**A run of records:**
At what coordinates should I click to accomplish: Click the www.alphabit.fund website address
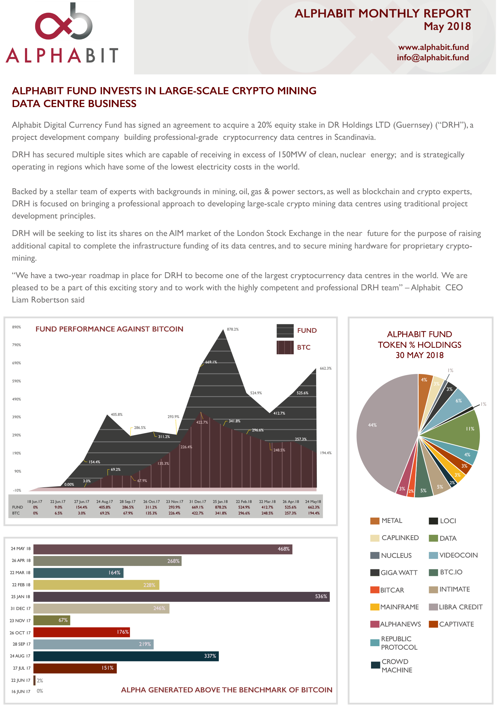point(433,47)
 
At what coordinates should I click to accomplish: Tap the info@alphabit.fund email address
point(433,58)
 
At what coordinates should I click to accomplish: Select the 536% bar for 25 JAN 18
point(181,597)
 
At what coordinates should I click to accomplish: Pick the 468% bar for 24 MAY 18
point(162,549)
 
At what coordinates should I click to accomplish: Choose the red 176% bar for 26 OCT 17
point(81,632)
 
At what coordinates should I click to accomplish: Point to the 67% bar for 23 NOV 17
point(51,620)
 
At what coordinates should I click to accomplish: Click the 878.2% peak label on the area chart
point(233,329)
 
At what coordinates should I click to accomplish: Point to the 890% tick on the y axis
point(17,327)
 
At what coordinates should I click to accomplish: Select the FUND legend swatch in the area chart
point(285,331)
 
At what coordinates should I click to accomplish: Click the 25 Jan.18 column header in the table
point(220,502)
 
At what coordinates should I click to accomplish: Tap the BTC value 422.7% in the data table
point(197,513)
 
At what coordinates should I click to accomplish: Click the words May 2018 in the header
point(447,27)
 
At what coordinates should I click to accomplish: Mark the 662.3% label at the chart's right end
point(326,368)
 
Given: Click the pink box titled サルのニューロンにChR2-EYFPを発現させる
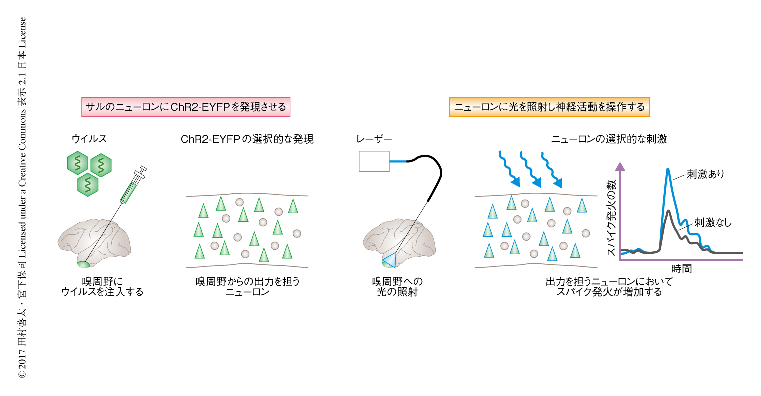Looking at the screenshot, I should [186, 108].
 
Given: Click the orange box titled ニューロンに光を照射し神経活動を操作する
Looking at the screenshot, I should [549, 108].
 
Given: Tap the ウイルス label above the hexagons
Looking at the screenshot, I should [89, 139].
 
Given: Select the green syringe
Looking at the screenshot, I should [131, 188].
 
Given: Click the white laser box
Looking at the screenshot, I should [374, 162].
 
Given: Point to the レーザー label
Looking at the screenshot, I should [374, 139].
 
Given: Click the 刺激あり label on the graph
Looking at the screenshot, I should [705, 174].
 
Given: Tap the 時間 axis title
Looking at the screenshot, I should [681, 268].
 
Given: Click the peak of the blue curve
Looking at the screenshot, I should [668, 170].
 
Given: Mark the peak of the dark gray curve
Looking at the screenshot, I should [668, 212].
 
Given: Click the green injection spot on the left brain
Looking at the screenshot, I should [83, 264].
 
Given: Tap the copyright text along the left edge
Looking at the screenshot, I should [22, 198].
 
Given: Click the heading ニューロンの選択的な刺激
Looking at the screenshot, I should [609, 140].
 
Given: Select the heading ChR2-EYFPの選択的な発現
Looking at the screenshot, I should [247, 140].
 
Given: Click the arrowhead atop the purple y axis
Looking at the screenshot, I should [620, 166].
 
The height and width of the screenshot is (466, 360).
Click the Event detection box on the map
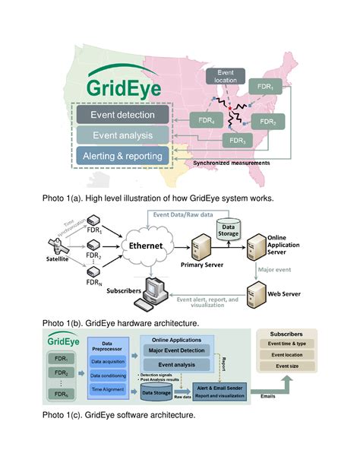123,116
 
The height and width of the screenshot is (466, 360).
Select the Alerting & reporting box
123,157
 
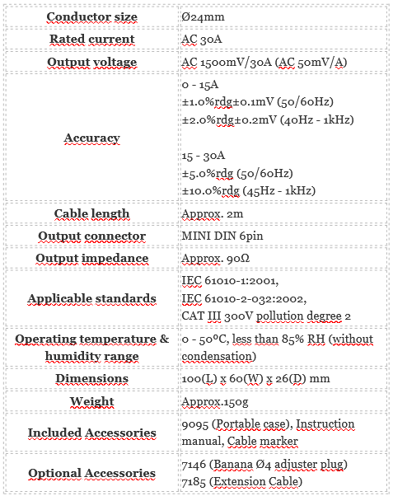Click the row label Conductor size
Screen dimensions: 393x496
coord(91,16)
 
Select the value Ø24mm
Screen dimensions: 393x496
coord(203,16)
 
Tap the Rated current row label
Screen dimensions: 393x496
coord(91,39)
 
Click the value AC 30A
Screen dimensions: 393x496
coord(202,40)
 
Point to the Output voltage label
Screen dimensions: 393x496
coord(91,63)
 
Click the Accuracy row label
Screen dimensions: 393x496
coord(91,138)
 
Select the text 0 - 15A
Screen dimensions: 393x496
coord(200,85)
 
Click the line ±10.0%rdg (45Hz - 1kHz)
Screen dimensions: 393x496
coord(248,191)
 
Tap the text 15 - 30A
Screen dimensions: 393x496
coord(204,156)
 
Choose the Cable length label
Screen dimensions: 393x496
coord(91,214)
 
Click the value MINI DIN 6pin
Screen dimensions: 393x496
coord(222,236)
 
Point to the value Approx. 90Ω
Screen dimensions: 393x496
coord(216,259)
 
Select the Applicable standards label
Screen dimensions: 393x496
coord(91,299)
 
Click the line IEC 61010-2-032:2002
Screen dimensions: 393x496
coord(244,298)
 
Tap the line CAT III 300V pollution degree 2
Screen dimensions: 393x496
coord(266,316)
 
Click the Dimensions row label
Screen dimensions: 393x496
coord(91,378)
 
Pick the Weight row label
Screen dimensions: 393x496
coord(91,401)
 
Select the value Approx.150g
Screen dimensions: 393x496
coord(215,402)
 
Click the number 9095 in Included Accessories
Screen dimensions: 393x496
coord(195,424)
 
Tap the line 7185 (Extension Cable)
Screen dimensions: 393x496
coord(241,482)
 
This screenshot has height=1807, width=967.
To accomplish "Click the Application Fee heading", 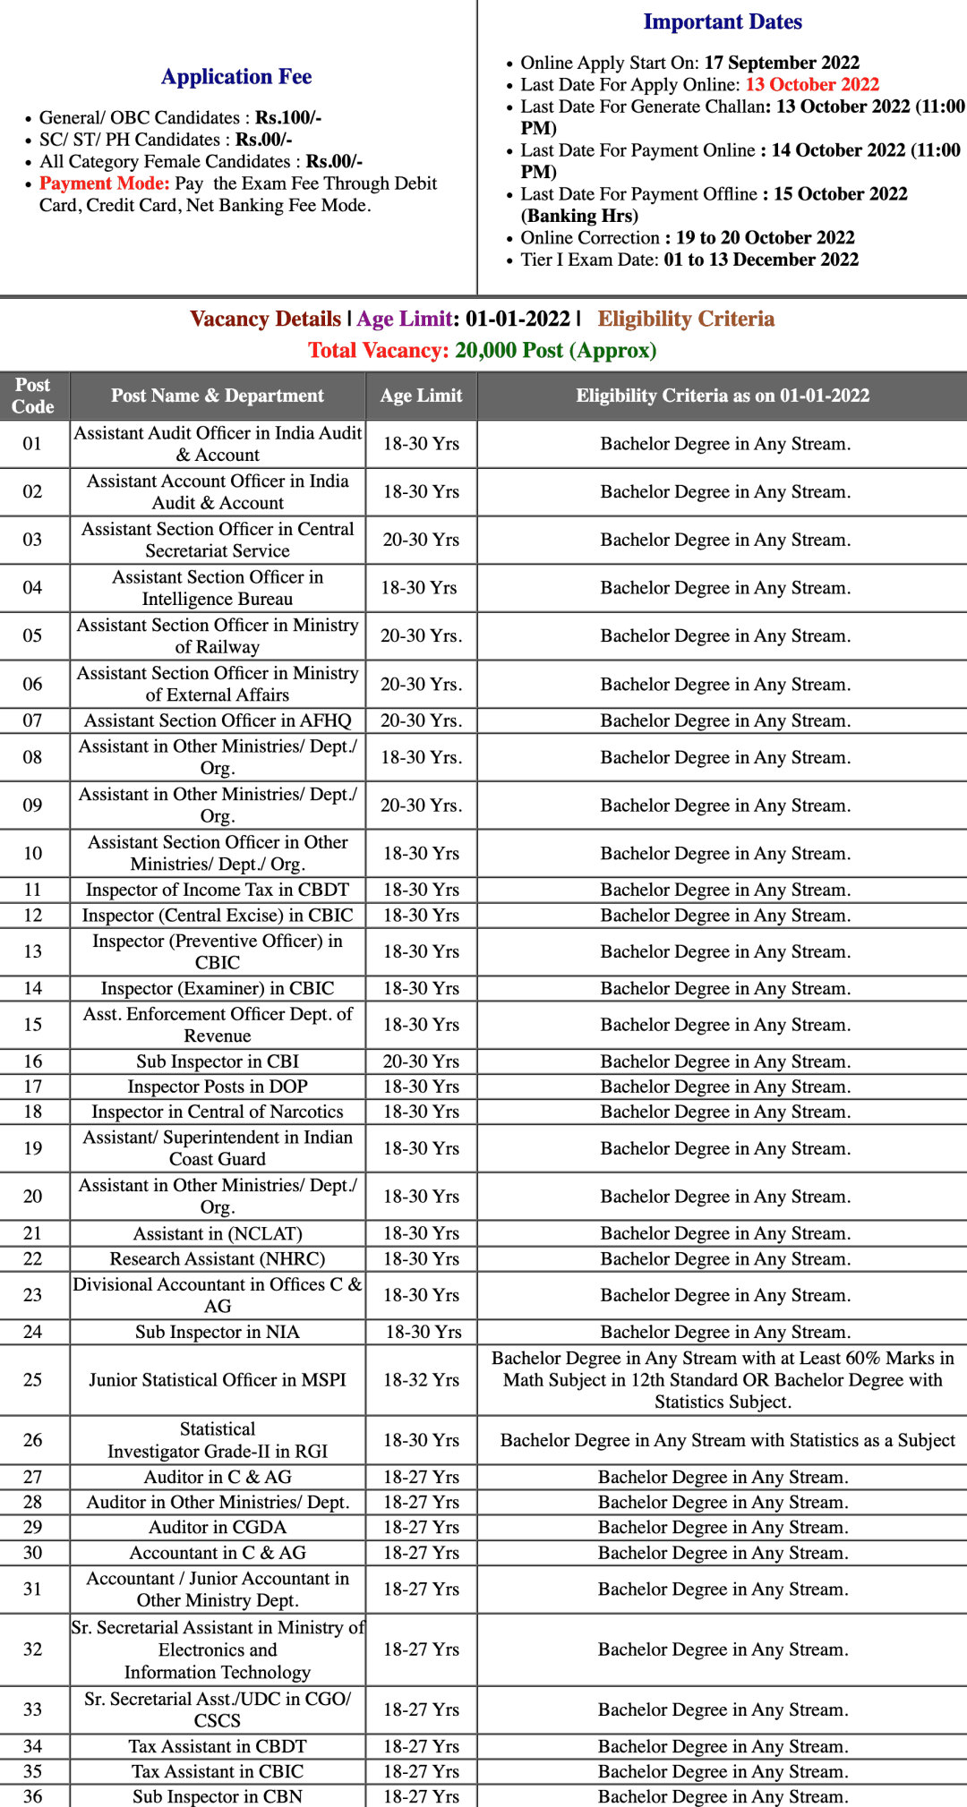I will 236,77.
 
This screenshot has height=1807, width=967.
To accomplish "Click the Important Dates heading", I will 723,21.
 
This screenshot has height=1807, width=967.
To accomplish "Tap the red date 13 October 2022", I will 812,84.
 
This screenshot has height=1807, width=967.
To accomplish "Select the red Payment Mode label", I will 104,183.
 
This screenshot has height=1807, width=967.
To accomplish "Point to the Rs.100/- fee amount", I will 288,118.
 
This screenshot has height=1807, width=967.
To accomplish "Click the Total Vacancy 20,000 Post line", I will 483,350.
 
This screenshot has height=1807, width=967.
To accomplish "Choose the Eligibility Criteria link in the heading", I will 686,320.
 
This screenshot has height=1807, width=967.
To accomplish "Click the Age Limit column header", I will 421,396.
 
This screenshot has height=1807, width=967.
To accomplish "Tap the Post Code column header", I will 33,396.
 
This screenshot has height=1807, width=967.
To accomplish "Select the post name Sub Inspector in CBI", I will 218,1061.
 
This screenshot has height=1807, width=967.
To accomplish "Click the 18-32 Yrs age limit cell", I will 421,1380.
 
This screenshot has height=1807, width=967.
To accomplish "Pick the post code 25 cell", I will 33,1380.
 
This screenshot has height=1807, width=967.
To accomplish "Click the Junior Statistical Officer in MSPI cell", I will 218,1380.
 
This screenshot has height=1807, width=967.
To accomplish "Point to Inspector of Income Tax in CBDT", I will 218,890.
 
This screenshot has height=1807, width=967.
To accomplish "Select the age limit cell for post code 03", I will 421,540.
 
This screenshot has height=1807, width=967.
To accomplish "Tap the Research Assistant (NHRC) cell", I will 218,1258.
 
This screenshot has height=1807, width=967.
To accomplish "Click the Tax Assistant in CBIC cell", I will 218,1771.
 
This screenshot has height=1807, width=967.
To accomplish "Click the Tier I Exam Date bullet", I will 689,260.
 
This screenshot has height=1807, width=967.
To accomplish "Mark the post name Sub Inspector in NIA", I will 218,1332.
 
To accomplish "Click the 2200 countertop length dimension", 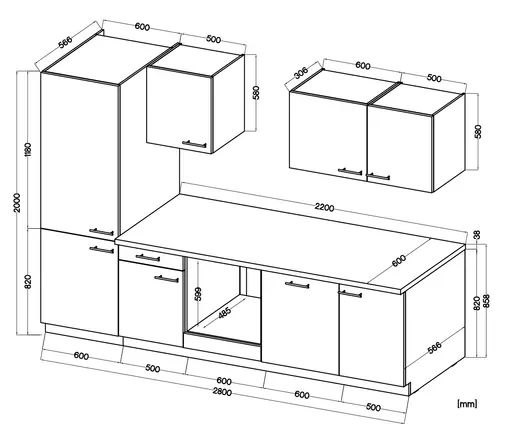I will [x=323, y=207].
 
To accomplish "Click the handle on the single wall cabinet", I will [x=195, y=143].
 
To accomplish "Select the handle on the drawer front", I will [x=147, y=258].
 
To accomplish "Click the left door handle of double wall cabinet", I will [x=350, y=172].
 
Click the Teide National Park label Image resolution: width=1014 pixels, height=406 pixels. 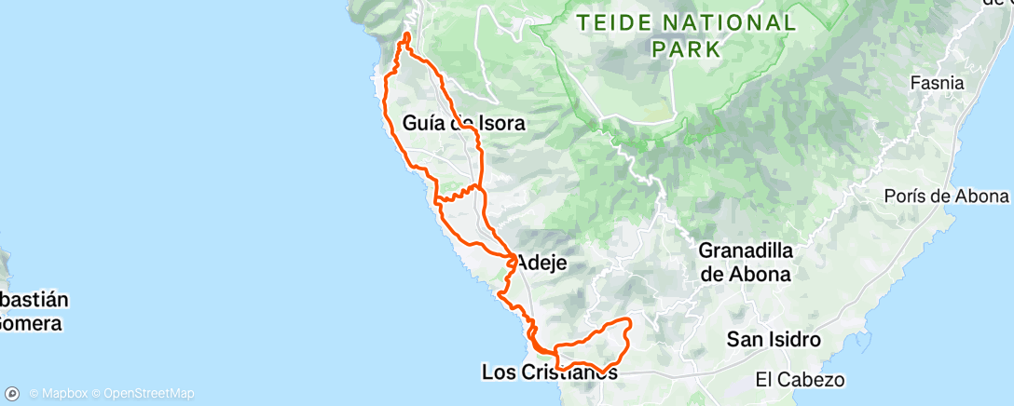(x=685, y=34)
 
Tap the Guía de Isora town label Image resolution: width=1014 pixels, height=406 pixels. (x=464, y=122)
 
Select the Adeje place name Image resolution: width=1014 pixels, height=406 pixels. (x=541, y=263)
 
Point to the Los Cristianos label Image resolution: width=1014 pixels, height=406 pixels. (x=549, y=372)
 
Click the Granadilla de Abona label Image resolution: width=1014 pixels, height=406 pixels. (x=745, y=262)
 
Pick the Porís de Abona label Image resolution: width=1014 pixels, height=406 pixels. (x=947, y=196)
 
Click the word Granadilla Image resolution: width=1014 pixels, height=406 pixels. (x=745, y=250)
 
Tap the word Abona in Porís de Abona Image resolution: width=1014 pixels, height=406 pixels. (x=979, y=196)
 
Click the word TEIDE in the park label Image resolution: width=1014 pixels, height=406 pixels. (x=609, y=22)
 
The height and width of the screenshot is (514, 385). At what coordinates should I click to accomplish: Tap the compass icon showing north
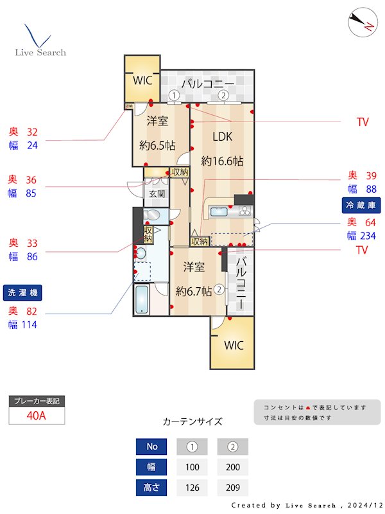(361, 23)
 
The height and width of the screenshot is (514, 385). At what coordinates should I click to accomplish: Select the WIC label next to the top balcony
(142, 81)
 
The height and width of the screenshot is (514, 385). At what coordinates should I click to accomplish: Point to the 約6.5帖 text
(157, 145)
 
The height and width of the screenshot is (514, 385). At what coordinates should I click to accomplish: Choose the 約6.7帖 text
(194, 290)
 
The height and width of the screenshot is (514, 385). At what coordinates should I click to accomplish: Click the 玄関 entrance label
(157, 193)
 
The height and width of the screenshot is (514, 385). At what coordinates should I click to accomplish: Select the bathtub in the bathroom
(142, 299)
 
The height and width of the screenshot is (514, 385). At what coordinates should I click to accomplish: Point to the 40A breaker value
(37, 416)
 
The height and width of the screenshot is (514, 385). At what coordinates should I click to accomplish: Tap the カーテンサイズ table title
(193, 422)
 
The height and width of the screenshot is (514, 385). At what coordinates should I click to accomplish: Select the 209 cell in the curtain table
(232, 488)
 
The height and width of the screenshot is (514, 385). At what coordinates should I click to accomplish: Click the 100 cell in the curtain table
(192, 467)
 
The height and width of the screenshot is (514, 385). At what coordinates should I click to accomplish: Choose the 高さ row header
(151, 488)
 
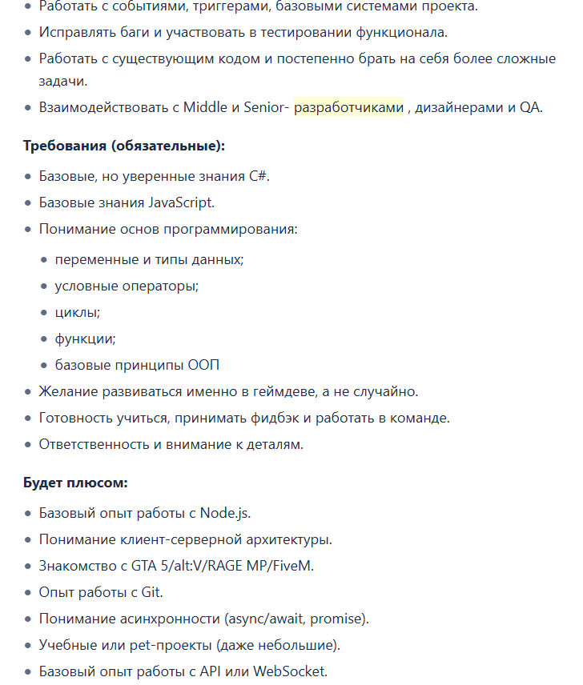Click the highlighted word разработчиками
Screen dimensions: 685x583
[x=348, y=107]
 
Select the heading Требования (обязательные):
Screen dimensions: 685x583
[x=124, y=146]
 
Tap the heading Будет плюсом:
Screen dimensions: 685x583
[x=75, y=483]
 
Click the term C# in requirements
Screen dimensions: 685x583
[x=258, y=176]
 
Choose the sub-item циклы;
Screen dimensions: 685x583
[x=77, y=312]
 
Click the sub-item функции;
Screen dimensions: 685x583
[x=85, y=338]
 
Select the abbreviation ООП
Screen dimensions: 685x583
[x=203, y=365]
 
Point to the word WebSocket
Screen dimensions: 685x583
[x=290, y=671]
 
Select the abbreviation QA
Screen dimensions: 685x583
[x=530, y=107]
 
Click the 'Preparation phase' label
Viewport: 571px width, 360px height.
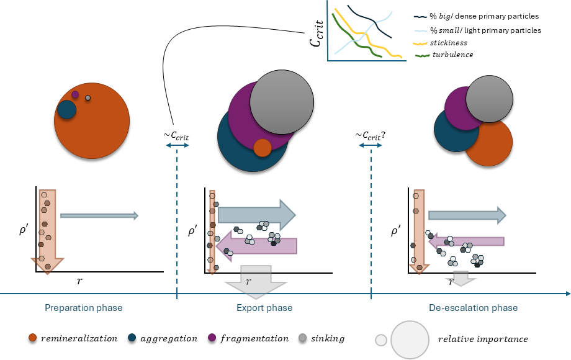[83, 308]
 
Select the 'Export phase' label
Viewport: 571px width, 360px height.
[264, 308]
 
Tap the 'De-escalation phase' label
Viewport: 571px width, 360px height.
[473, 308]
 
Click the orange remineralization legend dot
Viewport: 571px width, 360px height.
[33, 338]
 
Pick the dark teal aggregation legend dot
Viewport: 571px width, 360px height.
[132, 338]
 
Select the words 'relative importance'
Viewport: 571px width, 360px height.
[483, 339]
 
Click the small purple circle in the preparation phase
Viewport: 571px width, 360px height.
[75, 94]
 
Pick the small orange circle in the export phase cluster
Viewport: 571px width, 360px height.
[263, 148]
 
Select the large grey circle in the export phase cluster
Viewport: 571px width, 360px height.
[282, 101]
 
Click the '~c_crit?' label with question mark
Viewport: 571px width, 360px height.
[371, 135]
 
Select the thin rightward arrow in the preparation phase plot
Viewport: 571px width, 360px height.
[99, 215]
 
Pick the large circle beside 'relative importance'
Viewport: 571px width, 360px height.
[410, 339]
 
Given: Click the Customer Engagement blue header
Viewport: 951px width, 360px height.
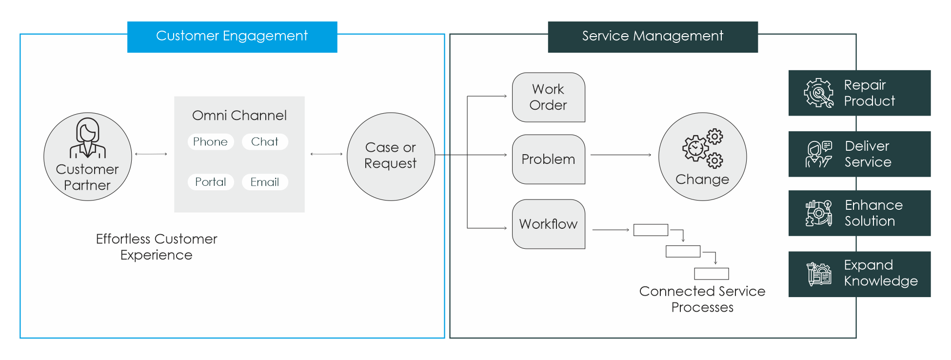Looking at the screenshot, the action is point(232,37).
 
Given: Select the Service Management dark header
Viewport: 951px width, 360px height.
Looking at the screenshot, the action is point(653,37).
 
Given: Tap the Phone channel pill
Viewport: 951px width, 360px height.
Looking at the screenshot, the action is point(211,141).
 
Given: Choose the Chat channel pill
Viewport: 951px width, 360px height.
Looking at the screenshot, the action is point(265,141).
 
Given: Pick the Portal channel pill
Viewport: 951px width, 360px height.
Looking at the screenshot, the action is point(211,182).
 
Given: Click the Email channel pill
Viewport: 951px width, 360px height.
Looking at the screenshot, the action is point(265,182).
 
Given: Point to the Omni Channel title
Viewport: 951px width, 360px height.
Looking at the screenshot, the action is point(239,116).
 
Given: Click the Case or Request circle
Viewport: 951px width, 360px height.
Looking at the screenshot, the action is point(391,157).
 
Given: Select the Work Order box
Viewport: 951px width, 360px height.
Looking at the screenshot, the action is point(549,97).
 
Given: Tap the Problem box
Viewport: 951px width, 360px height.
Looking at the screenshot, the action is point(549,159).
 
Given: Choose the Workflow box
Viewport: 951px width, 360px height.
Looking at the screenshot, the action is point(549,224).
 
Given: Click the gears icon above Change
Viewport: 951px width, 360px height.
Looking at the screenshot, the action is point(703,148).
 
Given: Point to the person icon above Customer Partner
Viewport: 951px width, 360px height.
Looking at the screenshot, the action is point(88,138).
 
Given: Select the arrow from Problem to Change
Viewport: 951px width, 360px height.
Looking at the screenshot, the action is point(621,155).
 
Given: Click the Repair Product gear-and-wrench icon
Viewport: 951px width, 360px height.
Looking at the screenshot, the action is point(819,93).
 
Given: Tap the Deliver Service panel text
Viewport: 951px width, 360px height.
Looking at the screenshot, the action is point(868,154).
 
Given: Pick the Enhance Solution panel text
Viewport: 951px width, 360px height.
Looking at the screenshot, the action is point(873,213).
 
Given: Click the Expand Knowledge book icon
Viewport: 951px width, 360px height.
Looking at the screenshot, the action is point(819,274).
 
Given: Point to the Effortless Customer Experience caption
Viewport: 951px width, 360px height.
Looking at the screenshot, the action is point(157,247).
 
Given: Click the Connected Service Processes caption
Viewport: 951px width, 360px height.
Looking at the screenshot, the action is point(702,299).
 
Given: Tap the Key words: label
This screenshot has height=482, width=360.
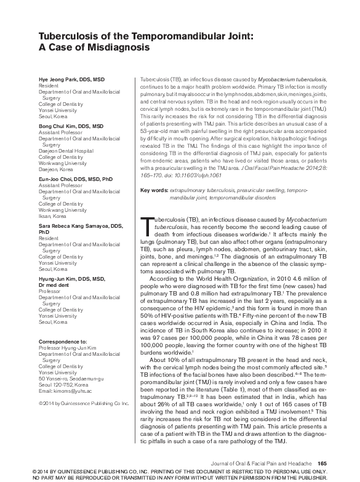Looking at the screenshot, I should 154,191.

**Aim of the task:** Switch "address" to "link" throughout the stretch from the start of the data through the line containing "point(181,597)", and write that stretch out again with everything else unchanged. Leave the pictures out.

**Result of the exercise:**
At what coordinates should I click to accomplish: Click the www.alphabit.fund website link
point(433,47)
 
At what coordinates should I click to accomplish: Tap the info@alphabit.fund email link
point(433,58)
 
At what coordinates should I click to accomplish: Select the 536% bar for 25 JAN 18
point(181,597)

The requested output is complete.